Sous l’œil bienveillant du Ministère de l’Intérieur et en dehors de tout cadre légal, la police se sert de la reconnaissance faciale pour surveiller et réprimer
Le ministère de l’Intérieur le jurait : il n’y a pas de reconnaissance faciale en France. Dans une enquête abondamment documentée, le média d’investigation Disclose révèle l’existence de méthodes policières dystopiques. À la croisée d’une multitude de dispositifs de surveillance, dont la reconnaissance faciale, la police surveille et réprime dans une impunité totale.
Les élections municipales, massivement désertées par la population, ont été ces dernières semaines le théâtre d’une surenchère sécuritaire caricaturale. De l’armement létal des policiers municipaux à la vidéo surveillance algorithmique, en passant par les lampadaires «intelligents», les candidats de tous bords se sont rués dans une avalanche de propositions toujours plus inefficaces et dangereuses pour nos libertés. Au-dessus de ce néant politique, Disclose révèle cette semaine des pratiques policières orwelliennes qui durent depuis des années en toute opacité, et qui devraient attirer notre attention.
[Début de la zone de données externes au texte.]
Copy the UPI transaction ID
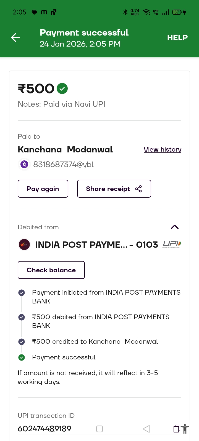The image size is (199, 441). (177, 429)
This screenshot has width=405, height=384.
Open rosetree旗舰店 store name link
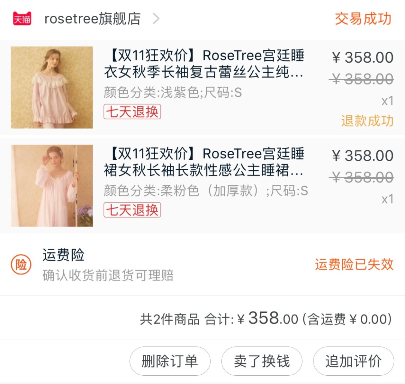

Reconnaissance faciale généralisée
Depuis 2022, la police nationale est ainsi autorisée à pratiquer le «rapprochement par photographie», une fonctionnalité disponible sur «les tablettes et smartphones» dont sont équipés l’ensemble des effectifs, police comme gendarmerie. Cette mesure a été instaurée sous l’impulsion de Céline Berthon, à l’époque directrice centrale de la sécurité publique et aujourd’hui patronne de la DGSI – les services de contre-espionnage. Concrètement ce gadget, présenté comme un simple outil numérique, permet non seulement la lecture automatisée des cartes d’identité et des plaques d’immatriculation, mais donne aussi accès à un système de reconnaissance faciale.